Laura is a fighter, and refuses the Quartet’s scheme to get
Corny married off fast (even though they technically don’t know about her
pregnancy). Dr Silver tells her plainly that she needs to cooperate so they can
revise Corny’s narrative.
But Laura is more than ‘fiesty’. She can’t escape getting forced
to marry Corny the following day. But when he seems to side with the wazees
and put her in second place, she is furious. Her departure is imminent, up
until Corny makes his first independent decision. It’s to choose her over them.

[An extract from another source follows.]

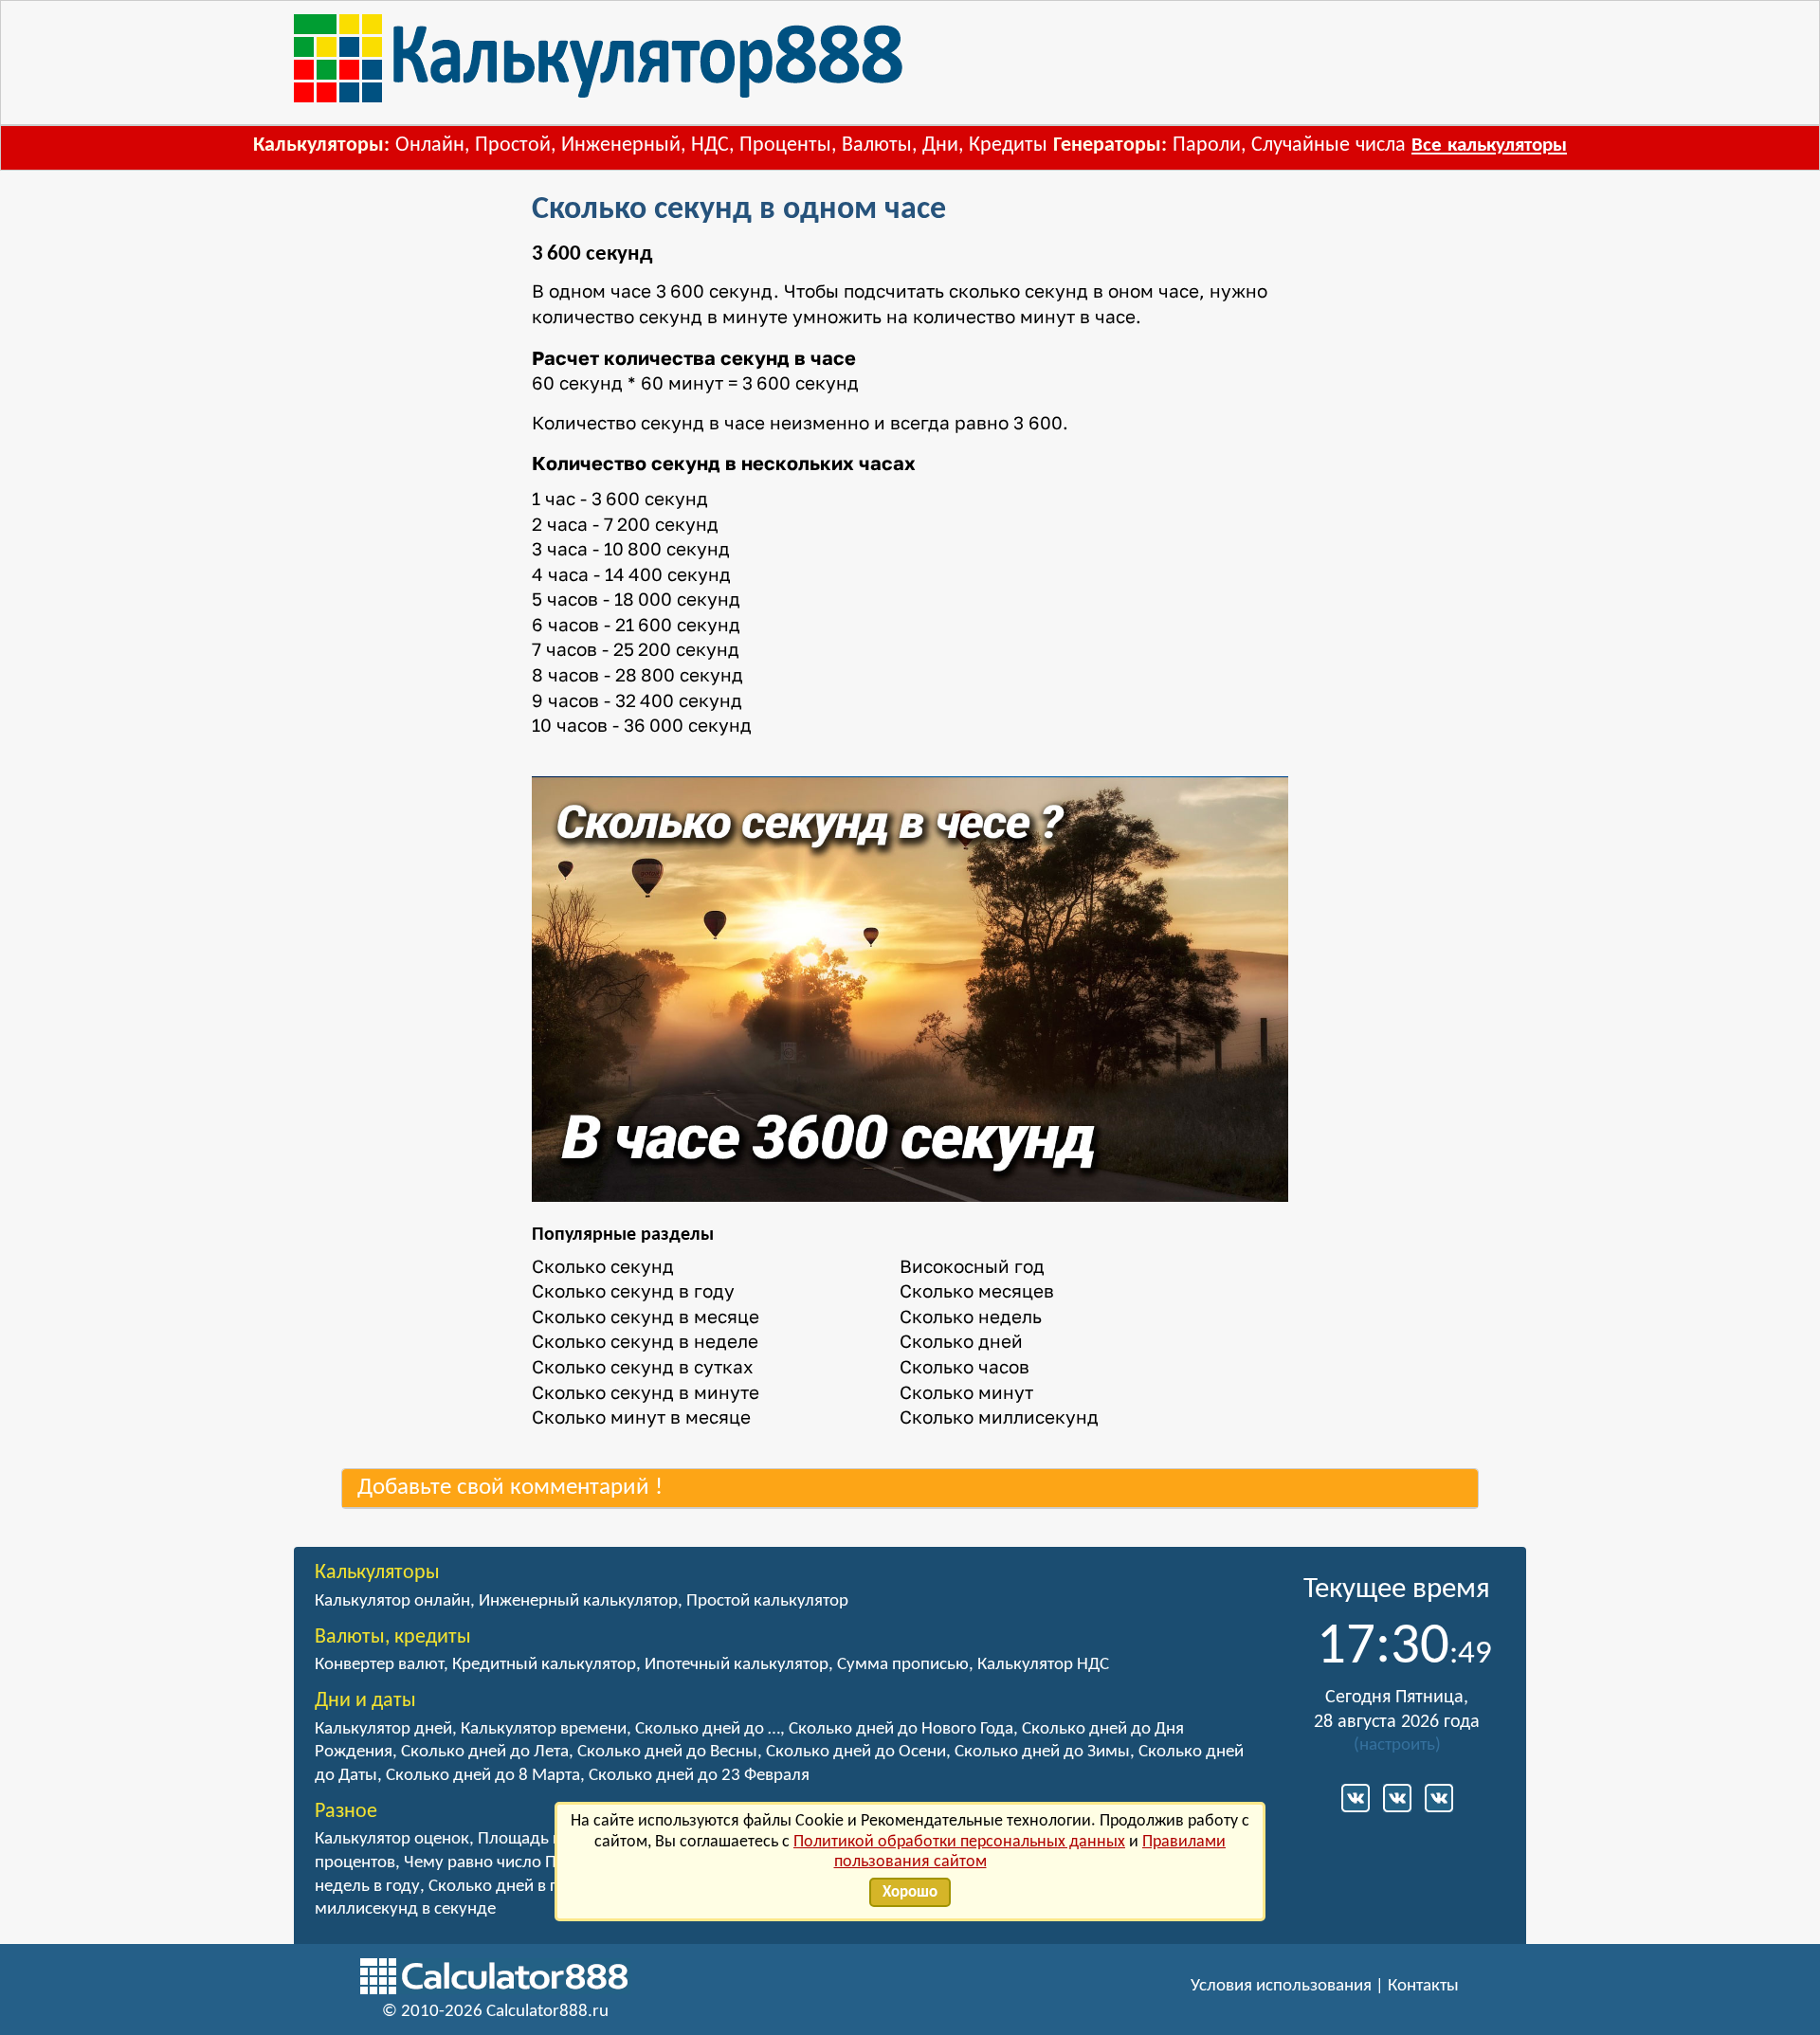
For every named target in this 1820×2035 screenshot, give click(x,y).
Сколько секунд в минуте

They’re crestfallen for a moment, but once a scruffy-looking
street child appears, they immediately see new prospects for fundraising—another
child who needs a total makeover and fresh start. Now they are back in the
business of raising billions to save the needy suffering ones in Africa.
It’s a game we see played every day, a style of sophisticated
white collar corruption that Heartstrings mirrors well in their play.